On Wed, Jan 23, 2019 at 08:03:07AM -0500, Brian Foster wrote:
> On Wed, Jan 23, 2019 at 07:11:53AM -0500, Brian Foster wrote:
> > On Wed, Jan 23, 2019 at 12:14:17PM +0100, Lucas Stach wrote:
> > > Am Dienstag, den 22.01.2019, 08:02 -0500 schrieb Brian Foster:
> > > > On Tue, Jan 22, 2019 at 11:39:53AM +0100, Lucas Stach wrote:
> > > > > Hi Brian,
> > > > > 
> > > > > Am Montag, den 21.01.2019, 13:11 -0500 schrieb Brian Foster:
> > > > > [...]
> > > > > > > So for the moment, here's the output of the above sequence.
> > > > > > > 
> > > > > > > xfs_db> convert agno 5 agbno 7831662 fsb
> > > > > > > 0x5077806e (1350008942)
> > > > > > > xfs_db> fsb 0x5077806e
> > > > > > > xfs_db> type finobt
> > > > > > > xfs_db> print
> > > > > > > magic = 0x49414233
> > > > > > > level = 1
> > > > > > > numrecs = 335
> > > > > > > leftsib = 7810856
> > > > > > > rightsib = null
> > > > > > > bno = 7387612016
> > > > > > > lsn = 0x6671003d9700
> > > > > > > uuid = 026711cc-25c7-44b9-89aa-0aac496edfec
> > > > > > > owner = 5
> > > > > > > crc = 0xe12b19b2 (correct)
> > > > > > 
> > > > > > As expected, we have the inobt magic. Interesting that this is a fairly
> > > > > > full intermediate (level > 0) node. There is no right sibling, which
> > > > > > means we're at the far right end of the tree. I wouldn't mind poking
> > > > > > around a bit more at the tree, but that might be easier with access to
> > > > > > the metadump. I also think that xfs_repair would have complained were
> > > > > > something more significant wrong with the tree.
> > > > > > 
> > > > > > Hmm, I wonder if the (lightly tested) diff below would help us catch
> > > > > > anything. It basically just splits up the currently combined inobt and
> > > > > > finobt I/O verifiers to expect the appropriate magic number (rather than
> > > > > > accepting either magic for both trees). Could you give that a try?

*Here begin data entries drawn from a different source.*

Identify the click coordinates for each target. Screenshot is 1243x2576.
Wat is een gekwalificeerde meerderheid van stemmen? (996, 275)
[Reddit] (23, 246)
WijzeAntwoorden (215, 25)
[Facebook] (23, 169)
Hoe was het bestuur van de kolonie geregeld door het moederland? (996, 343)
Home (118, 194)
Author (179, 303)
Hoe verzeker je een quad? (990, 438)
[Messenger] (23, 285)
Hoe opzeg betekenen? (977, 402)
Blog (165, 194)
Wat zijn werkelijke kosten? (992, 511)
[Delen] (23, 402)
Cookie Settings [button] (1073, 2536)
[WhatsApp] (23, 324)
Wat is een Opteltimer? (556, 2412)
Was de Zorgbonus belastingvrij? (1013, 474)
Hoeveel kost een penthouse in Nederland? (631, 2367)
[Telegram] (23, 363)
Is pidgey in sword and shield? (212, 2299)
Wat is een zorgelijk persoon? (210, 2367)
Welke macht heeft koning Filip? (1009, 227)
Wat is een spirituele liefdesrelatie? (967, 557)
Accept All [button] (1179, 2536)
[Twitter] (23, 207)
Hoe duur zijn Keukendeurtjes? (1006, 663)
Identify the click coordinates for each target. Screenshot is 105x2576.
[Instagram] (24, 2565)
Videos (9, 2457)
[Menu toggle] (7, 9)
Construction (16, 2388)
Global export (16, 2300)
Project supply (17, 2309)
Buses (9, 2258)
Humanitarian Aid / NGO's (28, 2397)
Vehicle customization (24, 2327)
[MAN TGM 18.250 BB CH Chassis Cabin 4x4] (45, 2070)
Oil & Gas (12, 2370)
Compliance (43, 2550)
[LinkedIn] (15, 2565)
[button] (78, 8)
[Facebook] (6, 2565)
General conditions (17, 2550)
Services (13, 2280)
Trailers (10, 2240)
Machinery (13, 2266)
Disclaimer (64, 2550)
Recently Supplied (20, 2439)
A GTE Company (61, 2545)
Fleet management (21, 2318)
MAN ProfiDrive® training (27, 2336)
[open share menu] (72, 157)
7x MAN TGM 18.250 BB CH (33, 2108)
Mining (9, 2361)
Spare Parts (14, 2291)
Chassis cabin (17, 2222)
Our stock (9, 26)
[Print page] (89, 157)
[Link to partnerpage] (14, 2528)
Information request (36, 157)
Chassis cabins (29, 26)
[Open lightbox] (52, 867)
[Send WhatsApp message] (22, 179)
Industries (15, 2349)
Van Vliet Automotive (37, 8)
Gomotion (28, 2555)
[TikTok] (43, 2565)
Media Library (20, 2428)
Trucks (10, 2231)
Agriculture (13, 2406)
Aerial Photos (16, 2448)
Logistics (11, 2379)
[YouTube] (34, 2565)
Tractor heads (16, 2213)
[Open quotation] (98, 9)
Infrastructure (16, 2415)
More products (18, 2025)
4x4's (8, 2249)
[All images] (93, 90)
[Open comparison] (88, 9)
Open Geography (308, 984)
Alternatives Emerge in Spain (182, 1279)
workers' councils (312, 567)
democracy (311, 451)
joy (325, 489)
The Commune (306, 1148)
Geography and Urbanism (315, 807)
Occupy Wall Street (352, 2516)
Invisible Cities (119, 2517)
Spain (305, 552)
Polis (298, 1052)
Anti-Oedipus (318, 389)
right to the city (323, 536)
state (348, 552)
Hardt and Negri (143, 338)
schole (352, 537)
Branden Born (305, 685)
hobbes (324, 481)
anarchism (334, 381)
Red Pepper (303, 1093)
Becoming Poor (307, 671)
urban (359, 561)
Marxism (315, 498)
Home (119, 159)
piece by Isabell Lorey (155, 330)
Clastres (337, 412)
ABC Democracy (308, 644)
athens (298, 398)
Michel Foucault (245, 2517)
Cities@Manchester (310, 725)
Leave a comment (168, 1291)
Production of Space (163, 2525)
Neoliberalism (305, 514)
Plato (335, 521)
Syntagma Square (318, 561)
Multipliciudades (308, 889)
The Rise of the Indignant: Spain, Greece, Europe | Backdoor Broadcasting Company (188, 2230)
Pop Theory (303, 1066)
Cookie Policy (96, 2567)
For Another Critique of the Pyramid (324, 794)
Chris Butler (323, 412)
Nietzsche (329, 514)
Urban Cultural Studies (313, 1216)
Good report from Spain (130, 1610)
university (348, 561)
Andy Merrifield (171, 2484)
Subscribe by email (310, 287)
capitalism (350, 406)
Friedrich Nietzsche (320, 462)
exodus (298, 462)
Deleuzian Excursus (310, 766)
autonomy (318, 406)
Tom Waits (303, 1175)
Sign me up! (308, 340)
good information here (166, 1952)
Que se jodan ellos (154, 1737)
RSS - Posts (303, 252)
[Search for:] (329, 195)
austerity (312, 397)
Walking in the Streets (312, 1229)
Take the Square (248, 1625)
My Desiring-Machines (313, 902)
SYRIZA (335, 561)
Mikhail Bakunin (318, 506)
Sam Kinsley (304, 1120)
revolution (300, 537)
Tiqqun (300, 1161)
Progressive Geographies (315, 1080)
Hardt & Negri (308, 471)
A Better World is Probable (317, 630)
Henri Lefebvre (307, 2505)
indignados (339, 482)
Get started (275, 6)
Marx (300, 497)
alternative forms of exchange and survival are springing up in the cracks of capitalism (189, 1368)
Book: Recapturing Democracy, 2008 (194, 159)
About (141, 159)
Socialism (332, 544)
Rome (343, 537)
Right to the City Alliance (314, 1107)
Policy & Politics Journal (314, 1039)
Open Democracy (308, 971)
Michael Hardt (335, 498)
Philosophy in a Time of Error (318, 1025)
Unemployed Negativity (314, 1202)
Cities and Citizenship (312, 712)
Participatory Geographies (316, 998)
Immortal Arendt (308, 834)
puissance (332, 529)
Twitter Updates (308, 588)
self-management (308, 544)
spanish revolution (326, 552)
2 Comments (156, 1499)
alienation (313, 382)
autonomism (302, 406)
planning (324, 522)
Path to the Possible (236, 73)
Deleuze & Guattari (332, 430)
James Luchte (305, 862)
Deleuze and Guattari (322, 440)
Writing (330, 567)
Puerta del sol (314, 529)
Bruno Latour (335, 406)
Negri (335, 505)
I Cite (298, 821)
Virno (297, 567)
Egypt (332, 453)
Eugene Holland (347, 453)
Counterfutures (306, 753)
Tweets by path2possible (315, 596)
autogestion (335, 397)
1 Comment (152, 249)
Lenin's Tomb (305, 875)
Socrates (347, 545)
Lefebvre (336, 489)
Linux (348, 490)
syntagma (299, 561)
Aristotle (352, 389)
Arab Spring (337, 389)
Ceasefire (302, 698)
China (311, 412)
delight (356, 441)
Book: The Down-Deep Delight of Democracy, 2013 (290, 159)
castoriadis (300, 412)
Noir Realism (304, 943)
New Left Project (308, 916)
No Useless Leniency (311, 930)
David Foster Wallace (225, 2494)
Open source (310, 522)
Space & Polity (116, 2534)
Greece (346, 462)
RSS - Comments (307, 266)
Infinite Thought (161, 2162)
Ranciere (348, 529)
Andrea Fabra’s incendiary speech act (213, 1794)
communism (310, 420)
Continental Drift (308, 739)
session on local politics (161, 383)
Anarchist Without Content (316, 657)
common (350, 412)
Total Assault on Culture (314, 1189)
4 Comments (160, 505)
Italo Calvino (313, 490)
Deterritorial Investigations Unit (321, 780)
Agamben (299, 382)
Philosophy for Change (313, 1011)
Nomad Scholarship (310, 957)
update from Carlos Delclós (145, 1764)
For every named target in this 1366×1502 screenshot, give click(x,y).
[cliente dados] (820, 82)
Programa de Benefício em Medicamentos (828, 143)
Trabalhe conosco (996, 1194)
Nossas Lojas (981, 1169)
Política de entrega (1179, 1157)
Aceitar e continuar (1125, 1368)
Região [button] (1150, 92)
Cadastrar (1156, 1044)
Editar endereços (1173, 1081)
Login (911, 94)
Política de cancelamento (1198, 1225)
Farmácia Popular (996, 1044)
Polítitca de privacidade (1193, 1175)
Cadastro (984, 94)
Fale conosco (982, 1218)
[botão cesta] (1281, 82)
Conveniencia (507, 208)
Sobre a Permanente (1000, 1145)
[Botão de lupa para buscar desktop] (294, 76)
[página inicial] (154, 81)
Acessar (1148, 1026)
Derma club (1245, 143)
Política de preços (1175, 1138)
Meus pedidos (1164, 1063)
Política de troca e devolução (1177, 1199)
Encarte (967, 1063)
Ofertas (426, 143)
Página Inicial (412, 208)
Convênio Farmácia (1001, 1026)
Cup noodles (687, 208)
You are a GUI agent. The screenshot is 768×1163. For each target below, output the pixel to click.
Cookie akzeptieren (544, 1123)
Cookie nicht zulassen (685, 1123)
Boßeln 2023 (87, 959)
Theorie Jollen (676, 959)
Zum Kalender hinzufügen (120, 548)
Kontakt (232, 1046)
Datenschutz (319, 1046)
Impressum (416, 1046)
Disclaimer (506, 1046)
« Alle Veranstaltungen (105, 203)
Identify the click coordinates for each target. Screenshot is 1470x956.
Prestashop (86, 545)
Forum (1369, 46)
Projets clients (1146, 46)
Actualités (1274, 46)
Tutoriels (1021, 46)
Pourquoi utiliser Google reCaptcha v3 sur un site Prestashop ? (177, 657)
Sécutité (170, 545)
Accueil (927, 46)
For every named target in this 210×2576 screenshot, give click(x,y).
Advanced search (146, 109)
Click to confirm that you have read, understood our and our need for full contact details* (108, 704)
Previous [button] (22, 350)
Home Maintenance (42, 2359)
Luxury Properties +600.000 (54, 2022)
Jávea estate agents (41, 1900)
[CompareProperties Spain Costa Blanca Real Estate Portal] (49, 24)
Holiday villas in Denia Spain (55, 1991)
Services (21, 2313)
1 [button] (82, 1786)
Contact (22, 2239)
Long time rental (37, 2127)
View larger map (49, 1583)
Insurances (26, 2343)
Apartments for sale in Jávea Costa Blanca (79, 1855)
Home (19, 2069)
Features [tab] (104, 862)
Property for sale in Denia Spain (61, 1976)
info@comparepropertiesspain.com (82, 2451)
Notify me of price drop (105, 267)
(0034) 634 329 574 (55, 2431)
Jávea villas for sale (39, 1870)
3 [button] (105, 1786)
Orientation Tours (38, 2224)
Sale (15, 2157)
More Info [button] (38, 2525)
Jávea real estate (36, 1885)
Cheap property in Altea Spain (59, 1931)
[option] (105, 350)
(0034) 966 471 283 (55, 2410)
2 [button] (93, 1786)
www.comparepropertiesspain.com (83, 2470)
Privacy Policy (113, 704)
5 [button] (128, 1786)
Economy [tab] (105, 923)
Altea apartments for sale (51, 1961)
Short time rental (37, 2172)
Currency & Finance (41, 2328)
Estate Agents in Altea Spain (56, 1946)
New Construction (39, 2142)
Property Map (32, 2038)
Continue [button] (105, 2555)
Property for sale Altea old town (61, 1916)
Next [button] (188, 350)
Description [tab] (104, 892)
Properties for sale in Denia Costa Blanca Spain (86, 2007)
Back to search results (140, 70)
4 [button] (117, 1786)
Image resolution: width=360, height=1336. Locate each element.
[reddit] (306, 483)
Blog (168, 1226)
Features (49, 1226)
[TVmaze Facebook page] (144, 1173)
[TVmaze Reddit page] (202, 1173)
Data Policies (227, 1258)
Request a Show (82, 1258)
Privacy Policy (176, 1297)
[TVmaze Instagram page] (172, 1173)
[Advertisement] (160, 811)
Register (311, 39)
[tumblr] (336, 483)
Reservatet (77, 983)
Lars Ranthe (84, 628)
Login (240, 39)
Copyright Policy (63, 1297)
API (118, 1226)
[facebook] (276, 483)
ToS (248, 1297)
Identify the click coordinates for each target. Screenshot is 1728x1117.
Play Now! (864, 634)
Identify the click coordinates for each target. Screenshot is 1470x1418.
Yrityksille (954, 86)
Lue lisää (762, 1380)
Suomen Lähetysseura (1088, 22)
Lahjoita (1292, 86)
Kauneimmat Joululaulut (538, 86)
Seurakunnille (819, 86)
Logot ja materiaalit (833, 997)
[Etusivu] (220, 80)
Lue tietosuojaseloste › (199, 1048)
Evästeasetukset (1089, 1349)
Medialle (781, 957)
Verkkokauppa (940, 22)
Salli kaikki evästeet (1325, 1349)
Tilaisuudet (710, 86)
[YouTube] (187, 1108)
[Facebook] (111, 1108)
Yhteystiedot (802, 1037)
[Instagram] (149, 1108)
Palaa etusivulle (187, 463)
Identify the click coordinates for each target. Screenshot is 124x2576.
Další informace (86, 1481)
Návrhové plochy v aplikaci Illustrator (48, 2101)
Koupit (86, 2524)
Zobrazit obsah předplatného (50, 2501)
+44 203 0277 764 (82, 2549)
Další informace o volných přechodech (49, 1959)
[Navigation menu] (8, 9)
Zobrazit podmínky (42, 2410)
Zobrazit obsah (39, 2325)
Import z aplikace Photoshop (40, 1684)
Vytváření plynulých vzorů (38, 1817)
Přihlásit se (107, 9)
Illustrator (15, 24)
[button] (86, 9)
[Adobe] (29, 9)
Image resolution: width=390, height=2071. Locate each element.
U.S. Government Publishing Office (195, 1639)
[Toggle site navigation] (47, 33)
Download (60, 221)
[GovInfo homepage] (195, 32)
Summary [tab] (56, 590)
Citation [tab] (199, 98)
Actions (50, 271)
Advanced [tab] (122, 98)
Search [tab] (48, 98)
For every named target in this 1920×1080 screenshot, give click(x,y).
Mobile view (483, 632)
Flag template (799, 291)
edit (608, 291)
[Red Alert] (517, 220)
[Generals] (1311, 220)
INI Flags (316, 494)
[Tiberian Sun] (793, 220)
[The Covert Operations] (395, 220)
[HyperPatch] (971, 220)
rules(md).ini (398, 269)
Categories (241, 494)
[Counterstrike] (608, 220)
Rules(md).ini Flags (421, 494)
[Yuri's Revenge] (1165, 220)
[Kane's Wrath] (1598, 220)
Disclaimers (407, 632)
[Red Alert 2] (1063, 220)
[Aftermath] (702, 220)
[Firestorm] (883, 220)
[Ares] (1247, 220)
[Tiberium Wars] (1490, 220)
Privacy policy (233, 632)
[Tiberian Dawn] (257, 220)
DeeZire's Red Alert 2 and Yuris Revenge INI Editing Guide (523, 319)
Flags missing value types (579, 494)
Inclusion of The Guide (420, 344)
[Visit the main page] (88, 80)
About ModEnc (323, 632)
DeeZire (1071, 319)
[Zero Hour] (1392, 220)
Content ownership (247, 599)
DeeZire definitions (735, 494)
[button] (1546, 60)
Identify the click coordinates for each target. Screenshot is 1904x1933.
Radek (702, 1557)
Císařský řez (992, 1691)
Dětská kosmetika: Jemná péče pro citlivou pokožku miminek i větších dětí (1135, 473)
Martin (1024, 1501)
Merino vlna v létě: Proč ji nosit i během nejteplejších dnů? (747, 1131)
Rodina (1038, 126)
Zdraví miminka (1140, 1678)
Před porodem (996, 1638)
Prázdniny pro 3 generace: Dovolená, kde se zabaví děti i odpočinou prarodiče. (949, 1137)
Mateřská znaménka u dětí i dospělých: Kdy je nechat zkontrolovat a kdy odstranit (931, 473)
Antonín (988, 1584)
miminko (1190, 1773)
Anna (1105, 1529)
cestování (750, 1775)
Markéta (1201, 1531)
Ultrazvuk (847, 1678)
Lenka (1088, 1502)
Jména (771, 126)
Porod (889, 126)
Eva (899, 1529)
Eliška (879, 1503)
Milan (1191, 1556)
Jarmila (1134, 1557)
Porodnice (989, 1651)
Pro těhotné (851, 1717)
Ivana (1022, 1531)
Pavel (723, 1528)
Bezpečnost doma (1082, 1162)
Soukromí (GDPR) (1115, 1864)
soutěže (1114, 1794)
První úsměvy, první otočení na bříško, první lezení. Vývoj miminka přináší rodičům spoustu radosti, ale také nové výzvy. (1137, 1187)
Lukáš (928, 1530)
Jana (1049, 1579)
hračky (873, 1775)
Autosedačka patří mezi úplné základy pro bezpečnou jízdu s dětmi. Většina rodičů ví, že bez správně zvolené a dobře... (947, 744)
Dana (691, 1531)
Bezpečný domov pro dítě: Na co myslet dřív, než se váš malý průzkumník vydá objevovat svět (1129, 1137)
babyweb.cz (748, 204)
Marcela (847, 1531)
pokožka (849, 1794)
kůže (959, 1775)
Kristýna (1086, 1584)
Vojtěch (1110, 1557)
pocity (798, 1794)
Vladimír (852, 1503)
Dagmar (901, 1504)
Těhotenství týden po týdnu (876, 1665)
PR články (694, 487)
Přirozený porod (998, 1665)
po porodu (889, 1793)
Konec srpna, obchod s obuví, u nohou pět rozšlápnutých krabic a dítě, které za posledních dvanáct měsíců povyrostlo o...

> > > > > > Unless we're doing something like using the wrong type of cursor for a
> > > > > > particular tree, I'd think this would catch wherever we happen to put a
> > > > > > bad magic on disk. Note that this assumes the underlying filesystem has
> > > > > > been repaired so as to try and detect the next time an on-disk
> > > > > > corruption is introduced.
> > > > > > 
> > > > > > You'll also need to turn up the XFS error level to make sure this prints
> > > > > > out a stack trace if/when a verifier failure triggers:
> > > > > > 
> > > > > > echo 5 > /proc/sys/fs/xfs/error_level
> > > > > > 
> > > > > > I guess we also shouldn't rule out hardware issues or whatnot. I did
> > > > > > notice you have a strange kernel version: 4.19.4-holodeck10. Is that a
> > > > > > distro kernel? Has it been modified from upstream in any way? If so, I'd
> > > > > > strongly suggest to try and confirm whether this is reproducible with an
> > > > > > upstream kernel.
> > > > > 
> > > > > With the finobt verifier changes applied we are unable to mount the FS,
> > > > > even after running xfs_repair.
> > > > > 
> > > > > xfs_repair had found "bad magic # 0x49414233 in inobt block 5/2631703",
> > > > > which would be daddr 0x1b5db40b8 according to xfs_db. The mount trips
> > > > > over a buffer at a different daddr though:
> > > > > 
> > > > 
> > > > So the mount failed, you ran repair and discovered the bad magic..? That
> > > > suggests there was still an issue with the fs on-disk. Could you run
> > > > 'xfs_repair -n' after the actual xfs_repair to confirm the fs is free of
> > > > errors before it is mounted? Note that xfs_repair unconditionally
> > > > regenerates certain metadata structures (like the finobt) from scratch
> > > > so there is always the possibility that xfs_repair itself is introducing
> > > > some problem in the fs.
> > > 
> > > The sequence was:
> > > 1. Trying to mount with the debug kernel, which didn't work due to the
> > > finobt verifier rejecting a bad btree node.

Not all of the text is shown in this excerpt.